The slowing airfreight market negatively impacted the
company’s Express division. Prior to today’s earning report, the company had
reported the retirement of older aircraft within its US domestic express market
and plans for restructuring its network in order to match capacity with the
reduced demand for freight. This aircraft retirement mark down attributed to
the decline in operating income. While revenue increased for both quarter and
year, thanks to surcharges and rate increases, average daily volumes declined.
Domestic express average daily volumes declined 4% while International Priority
average daily volumes declined almost 3%. The Asia-Pacific tradelane was the
primary culprit for the International Priority volume decline. Average daily volume did, however, increase
for International Domestic which includes intra- Asia and intra-Europe trade.
Volume increased over 40% however, revenue per package declined almost 9%. This
decline may be attributed to the growing competition within the intra-Asia
market in particular. On a rather positive note, despite the economic problems
Europe is facing, FedEx management commented that the region remained very
profitable and continues to do well.
FedEx Ground reported strong data. Revenue increased 9% to
$2.5bn during the quarter and almost 13% to $9.6bn for the year. Average daily
volume increased 4% for the year and 3% for the quarter.

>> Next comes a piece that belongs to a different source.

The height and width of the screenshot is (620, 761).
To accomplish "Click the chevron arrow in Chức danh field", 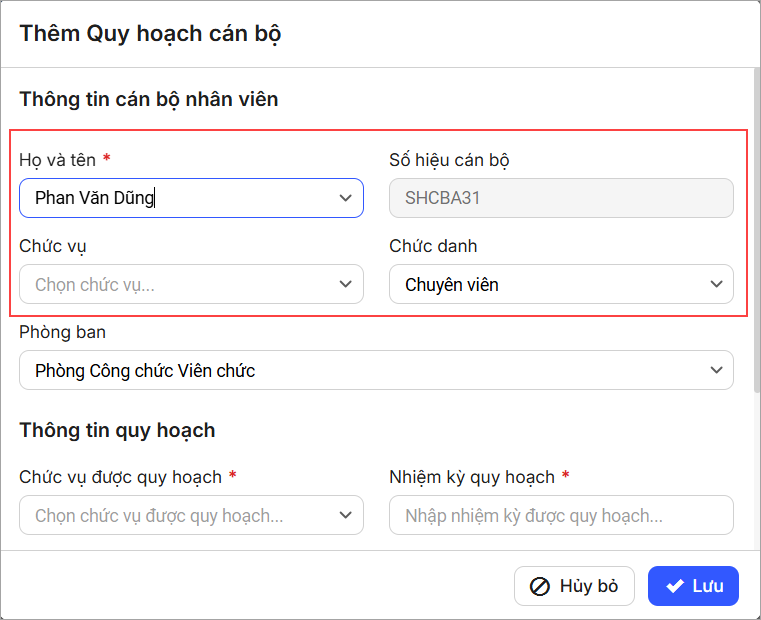I will click(x=715, y=284).

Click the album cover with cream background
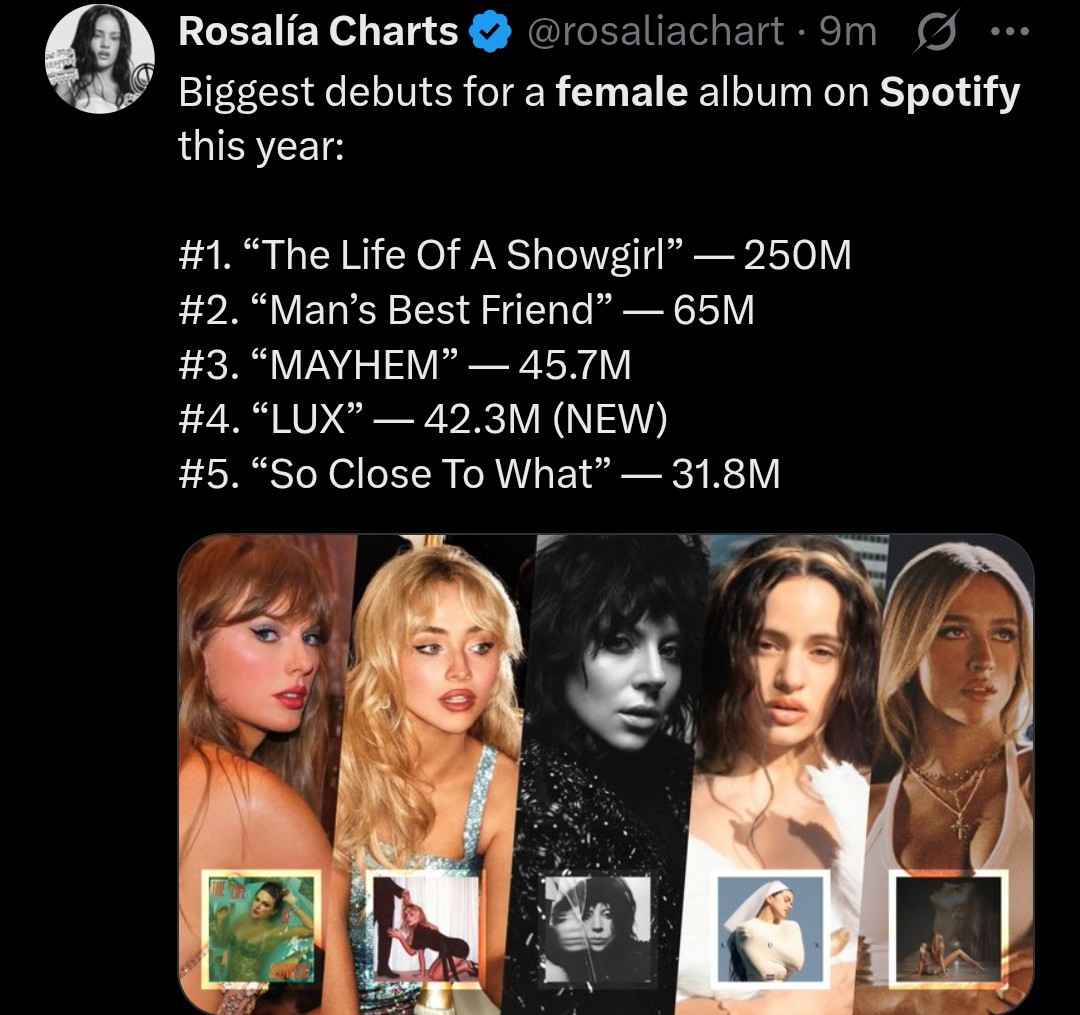pos(427,927)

The FedEx Freight division also reported a positive quarter
and yearly data. For the quarter, revenue was up 7% and for the year it was up
over 7.5%. Average daily volumes were up 4% for the quarter but down 1.3% for
the year.
The
outlook for the calendar year remains challenging as the economy continues to
falter and freight demand softens.
According to CEO and President, Fred Smith, ““In fiscal
2013, we will continue our focus on improving our operating efficiencies and
our financial performance across all of our businesses, while simultaneously
enhancing our service capabilities. We remain absolutely committed to higher
earnings, margins, cash flows and returns.” It is expected the company will
continue to fine tune networks across all of its divisions world-wide with this
focus in mind. Although no details of the company’s domestic express network
restructuring plans were given in today’s call, the first part of the plan has
already taken place – that of retiring older aircraft – it’s likely additional
tasks are also underway but the company plans to wait until its investor’s
conference in October to discuss further.